# Have sports lost their purpose?



## mycobraracr (Dec 4, 2011)

What are your thoughts on the current status of our protection sports? Yes this is in the SchH/IPO/IGP/QXZY sub forum, but this discussion can and should include all bite sports. Are the sports still a test of the breed? Are they still testing genetics? Have using sports as a breed requirement run it’s course? I’ll give my thoughts later.


----------



## Wunderwhy6 (Nov 29, 2020)

I can’t speak for other sports, but for schutzhund I would say it is headed in that direction. The protection aspect of schutzhund is repetitive and tends towards being predictable. Decoys often hide behind the same blind, the bite is in the same location (arm), and little pressure is applied to the dog compared to other sports. Even stick hits are under fire. 

The results can be seen in past recorded competitions with less-than-motivated showlines (and working lines though I’ve only seen them at club level) and with dogs who outright flinch.

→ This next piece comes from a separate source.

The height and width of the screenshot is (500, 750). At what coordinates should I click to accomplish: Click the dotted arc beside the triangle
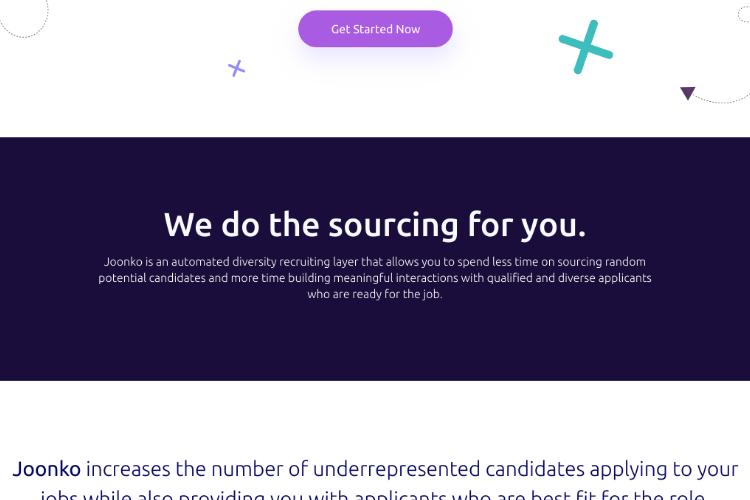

Unless you have a decoy who purposefully adds pressure, difficulty and variation for the dog, it seems like one of the best sports to “train until you fake it” for the lower levels.

That being said, I still enjoy the sport 🙂


----------



## Bearshandler (Aug 29, 2019)

I think fundamentally, the purpose of a breed test and a sport are different. A sport is about competition. When you look at competition and fairness, you need objective criteria. When you create more objective criteria, it makes it easier to train for. I think a lot of the testing that came from the breed tests of the past have been surpassed by training techniques. That is magnified by specific criteria. I would say basically all bite sports test genetics as there’s are many dogs that can’t do them. I don’t think that the sport titles alone tell you the dog is breed worthy or explain the character of the dog. Just seeing tells a lot. Knowing the difference between training and genetics helps a lot. Seeing a dog trained tells you more than just the final picture.


----------



## Carter Smith (Apr 29, 2016)

It’s funny I was just reading an old thread on here about sport dog vs working dog. Working dogs vs. Sport dogs

I feel there may be some spill over, I don’t know much about protection sports, other than I am currently looking to do more with my dog and a trainer I’m going to is FR decoy and trains for that, so I’ll just get my popcorn.


----------



## mycobraracr (Dec 4, 2011)

@Bearshandler, I pretty much agree with everything you said. I guess I still think sports are supposed to tell us about the dog. We still tell new prospective buyers to look for titled dogs and so fourth. However at this point, I don’t think sports say anything other than the breeder does stuff with their dog (if they’re the ones who actually put the titles on). Training techniques have gotten so good, that everyone just games the system. I think of a simple B&H exercise. It was originally meant to show aggression. How it’s just become a game taught with balls. Look at the most common technique being used now. Helper in the blind, dog comes in bark, bark, bark, and helper throws a pillow out of the blind with the opposite hand of the sleeve, dog leaves the helper to get the toy. Why is this technique being used? Because dogs were losing points for barking at the sleeve? Why were dogs barking at the sleeve? Maybe some because they’ve been rewarded in the blind with a bite. My opinion is that it’s because the dogs aren’t in the correct drive. But we don’t work dogs like that anymore. So then, what is the B&H telling us about the dog anymore? Basically we condition the dogs to everything they’re going to see on a sport field. Even in PSA with surprise scenarios. Are they really a surprise? For the most part we know what the scenarios are, and it’s just a matter of which one we get on that day. So what do people do? Train all of them. So once again, we’ve conditioned the dogs to that specific situation. I have a lot more to say, but I went off on a tangent and now my brain isn’t working lol. Not enough sleep or coffee yet this morning.


----------



## CeraDean (Jul 9, 2019)

I think Schutzhund can tell someone a lot about a dog, their drives and thresholds, etc. That is extremely useful for a breeder to match appropriately. So I would still want a breeder that titles, preferably handler owner trained. 
Maybe some can watch a dog’s performance and see details about a dog, I only see training.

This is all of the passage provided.